§ **PROBLEM STATEMENT**: According to the project description, why will IPIS devote a methodological Work Package to numerical methods in regularization theory, optimization, and numerical linear algebra?

§ **SELECTED PASSAGE**:
╭──
IPIS proposes to gather five research groups of applied mathematicians with two strategic objectives:
- In the short term, to push forward the state-of-the-art of imaging sciences, with specific focus on approaches inspired by inverse problems (IPs) theory.
- In the medium term, to make the IPIS network as a first embryo for a computational imaging center, diffused across Italy and open to contributions from all mathematicians interested in imaging applications.
IPIS conceptual starting point is the one of an Artificial Intelligence (AI) framework, in which the mathematical formulation of the data analysis methods is associated to the search for automatic procedures for their implementation. Therefore, the project will devote a methodological Work Package (WP) to the study of numerical methods in regularization theory, optimization, and numerical linear algebra crucial for the realization of automatic pipelines.
Mathematical approaches to imaging sciences are currently of two kinds: data-driven machine learning (ML) searches for hidden correlations among data, exploiting highly populated historical databases; model-driven inverse problems theory explicitly accounts for the mathematical model of signal formation and is particularly reliable in applications where large training sets are not available. IPIS aims at integrating these two paradigms by exploiting physical forward models to describe data generation, and prior models to identify data descriptors and decrease the conditioning of the numerical problem.
Besides representing a framework for the development of basic research in mathematical imaging, IPIS is also an application-oriented proposal, where the computational techniques of the methodological WPs will be mainstreamed into an application WP devoted to four imaging modalities: linear and non-linear tomographies, optical imaging, Fourier-based imaging, and parametric imaging. Further, two specific WPs will work at the implementation and validation of software tools, and at their showcasing across the scientific community, via a dissemination campaign based on an open-source, open-data strategy.
╰──
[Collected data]
╭──
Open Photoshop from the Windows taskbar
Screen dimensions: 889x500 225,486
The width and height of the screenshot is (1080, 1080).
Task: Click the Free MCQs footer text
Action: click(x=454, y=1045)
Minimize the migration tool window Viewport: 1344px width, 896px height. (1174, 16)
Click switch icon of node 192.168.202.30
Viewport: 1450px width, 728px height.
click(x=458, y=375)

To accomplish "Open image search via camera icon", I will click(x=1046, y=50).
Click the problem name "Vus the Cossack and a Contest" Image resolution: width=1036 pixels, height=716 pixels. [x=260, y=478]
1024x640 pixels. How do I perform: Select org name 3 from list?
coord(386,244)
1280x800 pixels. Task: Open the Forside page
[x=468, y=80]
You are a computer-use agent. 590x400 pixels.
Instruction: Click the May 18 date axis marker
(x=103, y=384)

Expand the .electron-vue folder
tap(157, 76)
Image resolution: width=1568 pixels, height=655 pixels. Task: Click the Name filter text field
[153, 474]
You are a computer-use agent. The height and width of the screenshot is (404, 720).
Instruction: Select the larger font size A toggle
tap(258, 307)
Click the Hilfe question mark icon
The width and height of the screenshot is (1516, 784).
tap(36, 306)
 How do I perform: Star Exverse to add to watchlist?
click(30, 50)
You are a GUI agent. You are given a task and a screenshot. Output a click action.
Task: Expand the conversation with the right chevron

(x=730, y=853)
╰──
§ **SOLUTION FOR THIS EXERCISE**: IPIS starts from an Artificial Intelligence framework, in which the mathematical formulation of data analysis methods goes together with the search for automatic procedures to implement them. Numerical methods in regularization theory, optimization, and numerical linear algebra are crucial for building those automatic pipelines, so the project gives them their own Work Package.